I have a recurrence as follows:
\begin{equation}
T(n) = \begin{cases}a, & \text{for $n=1$}\\
T(\dfrac{n}{2})+b,&\text{for $n\geq2$}
\end{cases}
\end{equation}
$a$ and $b$ are some undefined constant.
I'm asked to find an explicit formula using substitution, showing my work for $k$ iterations. I understand, conceptually, how to substitute:
\begin{align*}
T(n) &= T(n/2)+b\\
T(n/2) &= T(n/4) + 2b\\
T(n/4) &= T(n/8) + 3b\\
T(n/8) &= T(n/16) + 4b
\end{align*}
WolframAlpha tells me that this recurrence resolves to $T(n) = a + \dfrac{b \log(n)}{\log(2)}$, but I have no idea how it arrived there, or if that is even correct.
What is the correct way to perform this substitution to arrive at an explicit formula?
Best Answer
First, one can notice that this recurrence is defined only for numbers $n$ which are powers of 2.

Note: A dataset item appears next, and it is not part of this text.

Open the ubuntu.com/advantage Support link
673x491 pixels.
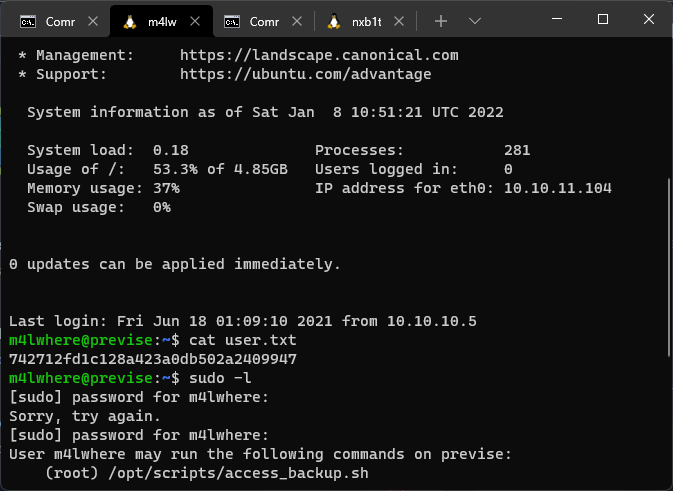click(x=305, y=74)
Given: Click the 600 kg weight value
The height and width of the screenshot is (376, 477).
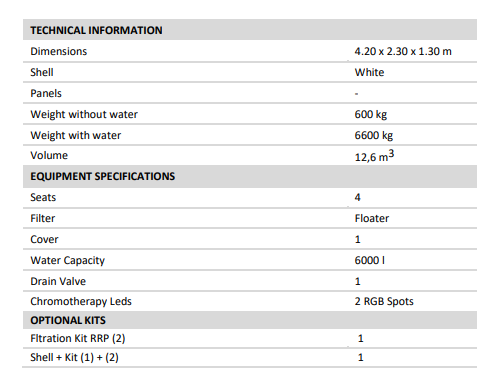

To solve the recurrence, you can try to unravel it.
Namely, $$T(n) = b+T\left(\frac{n}{2}\right) = b+b+T\left(\frac{n}{4}\right)= b+b+b+T\left(\frac{n}{8}\right) = 3b+T\left(\frac{n}{2^3}\right)$$
We can see that the coefficient next to $b$ increases by one in every step and that the argument of $T$ gets divided by two every time. So, we can infer that the general formula would be: $$T(n) = k\cdot b + T\left(\frac{n}{2^k}\right)$$ for some $k\in\mathbb N$.
But, we are aiming to get $n=2^k$, in order for the chain to terminate. This gives us that $k=\log_2 n$.
Now we have $$T(n) = b\log_2 n + T(1) = b\log_2 n+a$$
You can use mathematical induction to prove that this is indeed the general formula for $T(n)$.
Also, this formula is equivalent to the formula WolframAlpha gave.